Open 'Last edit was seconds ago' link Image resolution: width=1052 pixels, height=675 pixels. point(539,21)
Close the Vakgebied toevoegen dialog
- - - - - - -
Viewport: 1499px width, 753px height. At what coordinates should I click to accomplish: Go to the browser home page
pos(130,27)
- - - - - - -
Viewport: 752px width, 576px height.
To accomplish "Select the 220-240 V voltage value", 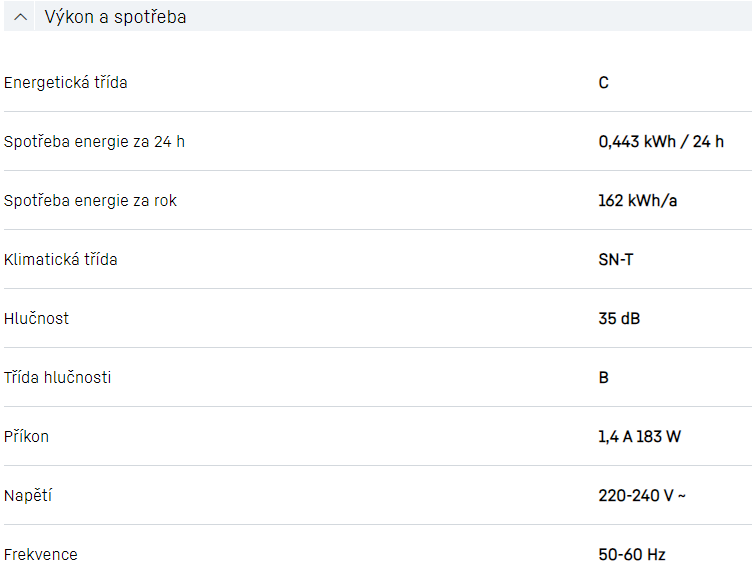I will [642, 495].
- - - - - - -
* _Problem requirements_
Please copy out the material word for word, from the line containing "Open 'Last edit" through the line containing "Close the Vakgebied toevoegen dialog".

* _Solution for this task_
Open 'Last edit was seconds ago' link Image resolution: width=1052 pixels, height=675 pixels. point(539,21)
Close the Vakgebied toevoegen dialog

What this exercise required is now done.